Small ruminants such as sheep and goats have been increasingly used as animal models due to their dimensions, physiology and anatomy identical to those of humans. Their low costs, ease of accommodation, great longevity and easy handling make them advantageous animals to be used in a wide range of research work. Although there is already a lot of scientific literature describing these species, their use still lacks some standardization. The purpose of this review is to summarize the general principles related to the use of small ruminants as animal models for scientific research.

Abstract

Medical and translational scientific research requires the use of animal models as an initial approach to the study of new therapies and treatments, but when the objective is an exploration of translational potentialities, classical models fail to adequately mimic problems in humans. Among the larger animal models that have been explored more intensely in recent decades, small ruminants, namely sheep and goats, have emerged as excellent options.
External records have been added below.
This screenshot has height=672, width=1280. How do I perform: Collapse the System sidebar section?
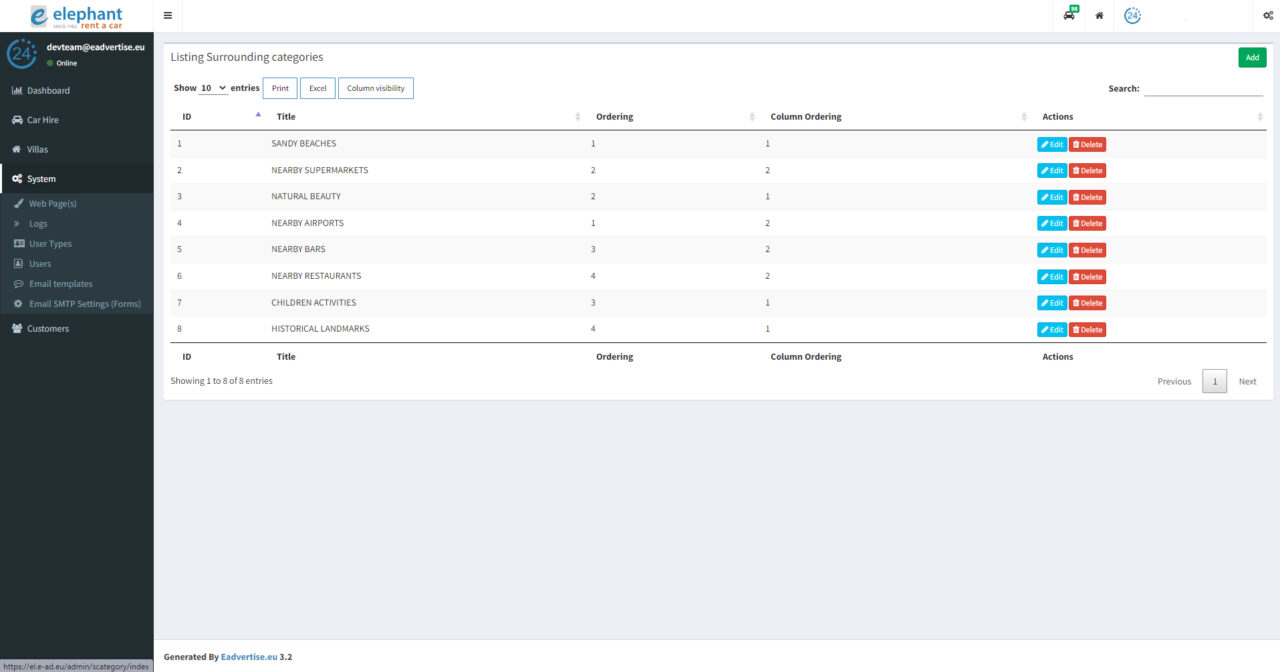point(41,179)
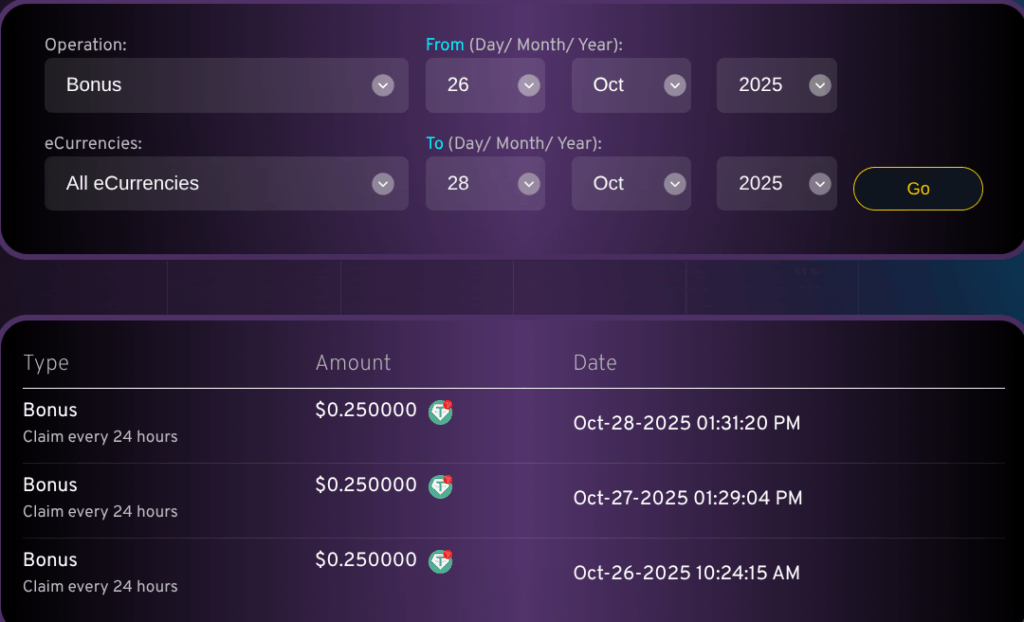Click the Operation dropdown chevron icon
Image resolution: width=1024 pixels, height=622 pixels.
coord(383,85)
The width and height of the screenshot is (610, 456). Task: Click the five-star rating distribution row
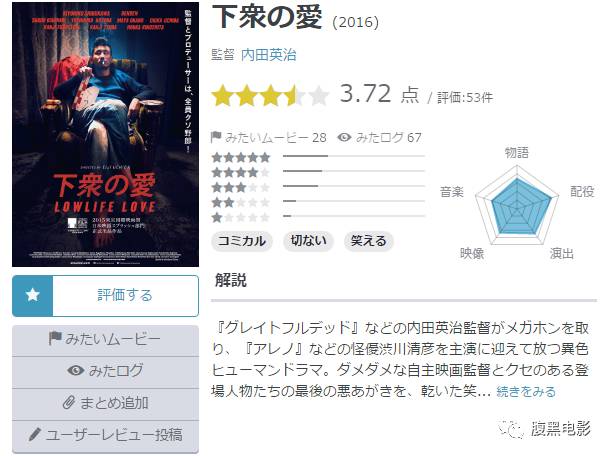pos(318,157)
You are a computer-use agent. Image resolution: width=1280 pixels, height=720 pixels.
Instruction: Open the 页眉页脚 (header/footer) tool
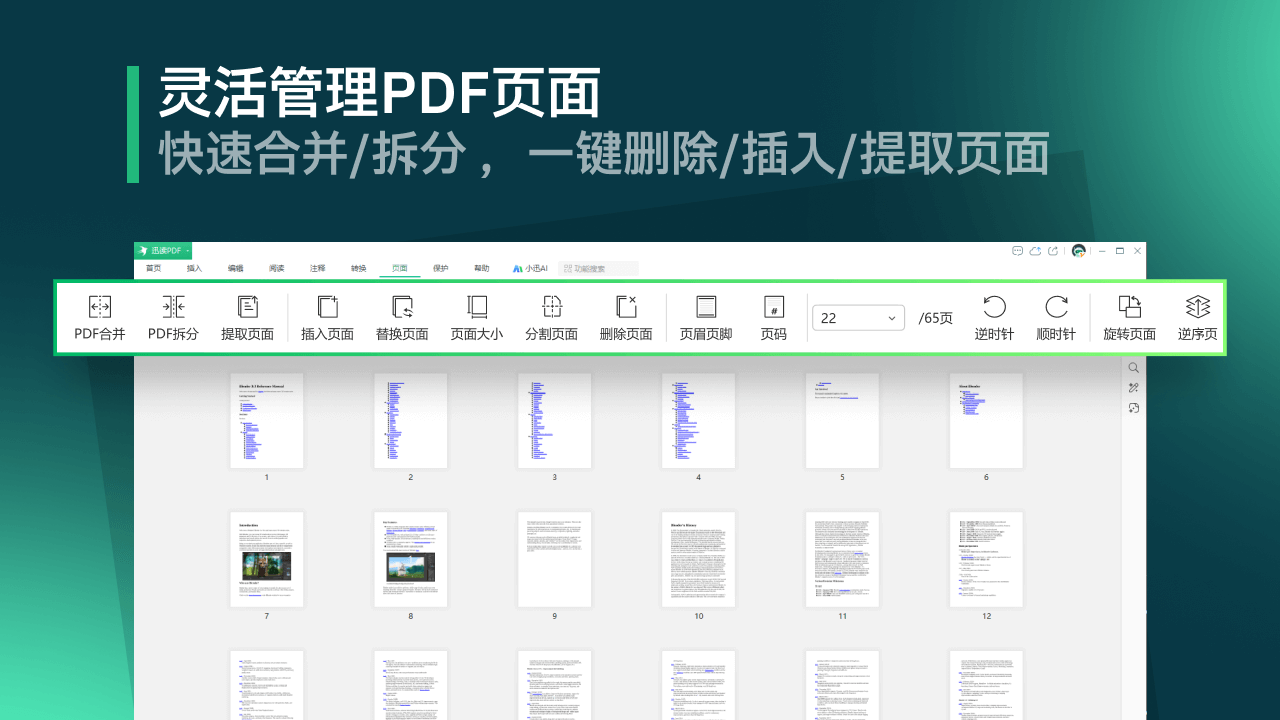click(706, 317)
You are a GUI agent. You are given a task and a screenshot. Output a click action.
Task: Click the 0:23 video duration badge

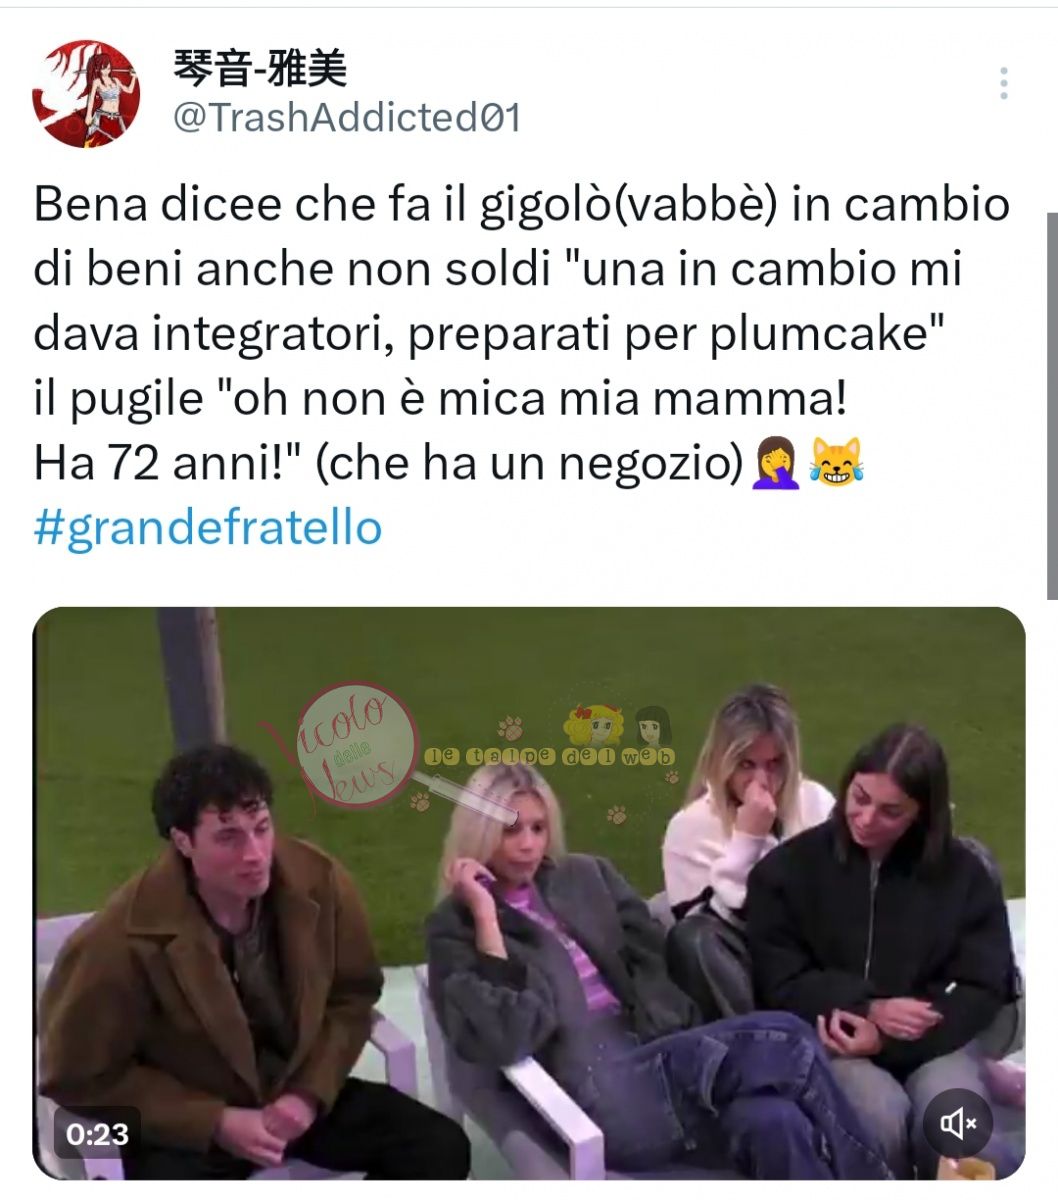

The main advantages associated to the use of these animals in research works are related to their anatomy and dimensions, larger than conventional laboratory animals, but very similar to those of humans in most physiological systems, in addition to their low maintenance and feeding costs, tendency to be docile, long life expectancies and few ethical complications raised in society. The most obvious disadvantages are the significant differences in some systems such as the gastrointestinal, and the reduced amount of data that limits the comparison between works and the validation of the characterization essays. Despite everything, recently these species have been increasingly used as animal models for diseases in different systems, and the results obtained open doors for their more frequent and advantageous use in the future. The purpose of this review is to summarize the general principles related to the use of small ruminants as animal models, with a focus on regenerative medicine, to group the most relevant works and results published recently and to highlight the potentials for the near future in medical research.